Tudo isso mostra um enorme potencial de luta, de transformação! Mas é preciso mais, é preciso organização. O machismo, ele não paira no ar. Não é um mal genético que existe na cabeça de cada homem e os obriga a ser assim. É uma construção, é um mal social, não individual. Então o combate também só pode ser social. É uma batalha. Reconheça seus inimigos. Reconheça suas armas. Reconheça seus medos. Corte o mal pela raiz. E aqui, é preciso ter clareza. O inimigo é o Estado burguês, porque precisa se utilizar dessas opressões para poder manter o poder. São os governos, que no caso do federal, em 13 anos de PT, não legalizou o aborto, não aplicou até o fim a Lei Maria da Penha, que ainda tem suas limitações (lembram da Eliza Samúdio, assassinada pelo goleiro Bruno? Já havia denunciado ele por essa lei diversas vezes). Aumentou muito a terceirização, que afeta diretamente as mulheres, mais ainda as negras, que são quem ocupam os postos de trabalho mais precários. São as alianças políticas do governo, que fortalecem Cunhas e Felicianos, dando em suas mãos cargos que lhes dão total liberdade de atacar nossos direitos. Seus medos? Nossa fortaleza: a classe trabalhadora organizada. As mulheres na linha de frente. Aquelas e aqueles que constroem o país e também podem paralisá-lo. É das mãos delas, é das nossas mãos, juntas e organizadas, com as armas corretas contra os inimigos corretos, que virá a transformação.

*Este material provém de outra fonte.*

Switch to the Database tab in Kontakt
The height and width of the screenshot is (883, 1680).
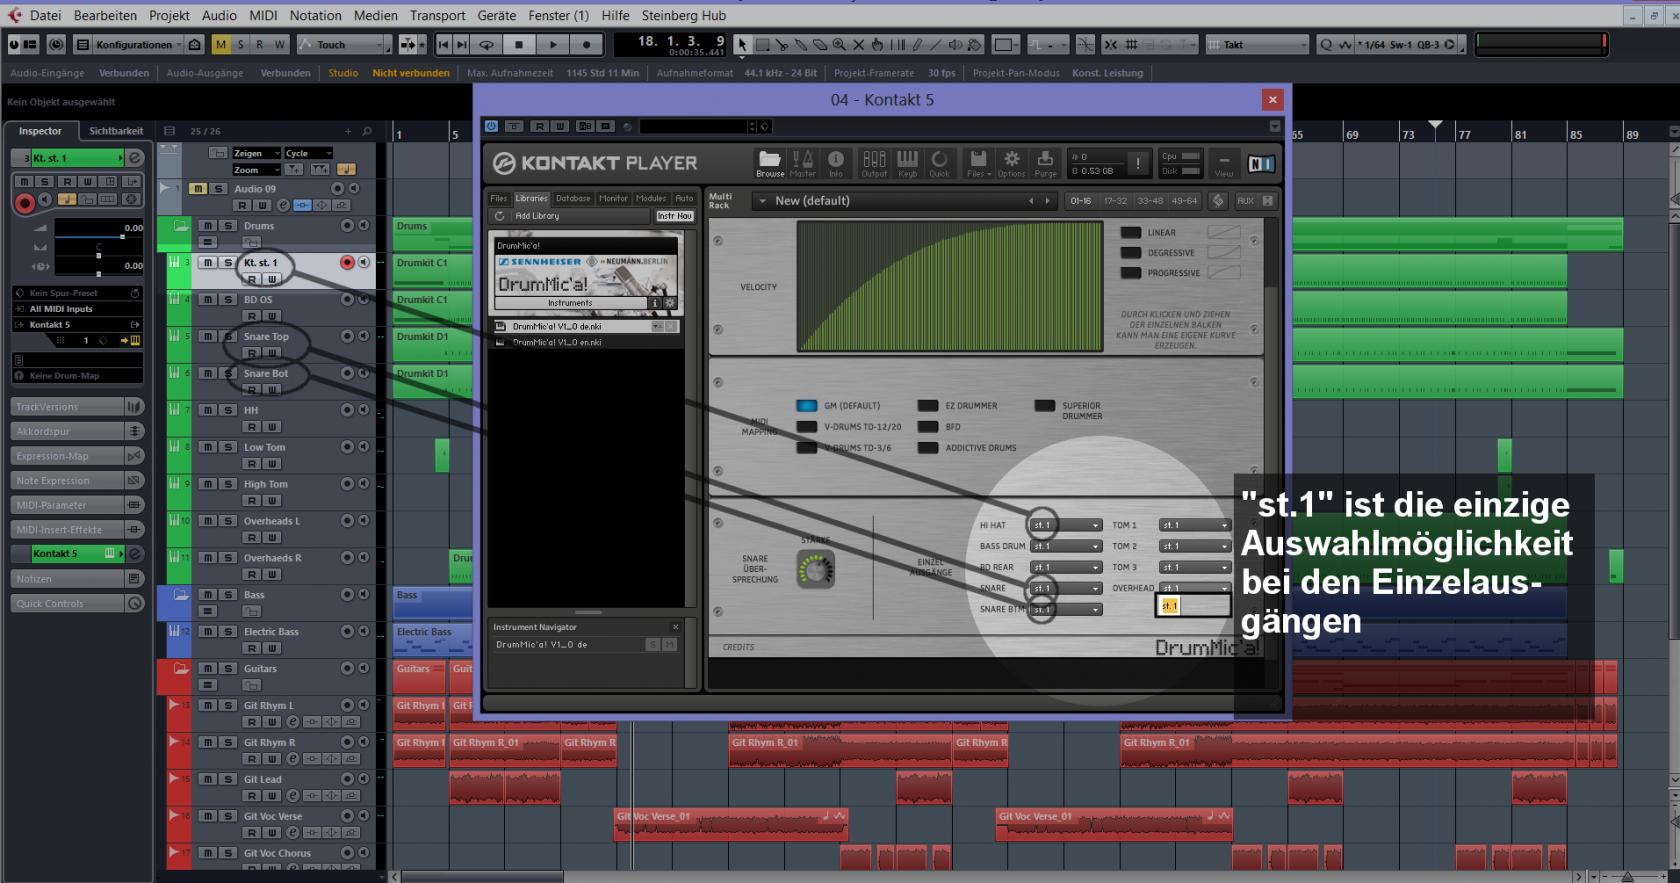[x=573, y=198]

A verdade é que comecei a escrever esse texto algumas semanas atrás, e a primeira coisa que me veio na cabeça foi o título, e a partir dele uma vontade de desenvolver. O título era “São tempos difíceis para as sonhadoras”. Mas a grande verdade é que são nos tempos difíceis que mudanças ocorrem. São nos tempos difíceis que avançamos. Eu desenvolvi, e depois decidi mudar o título que deu início às minhas divagações. E por que, se o texto mostra que de fato são tempos difíceis? Porque meus caros, de uma coisa eu tenho certeza: quando uma mulher avança, ninguém mais poderia ousar retroceder! Que venham os tempos difíceis para os conservadores!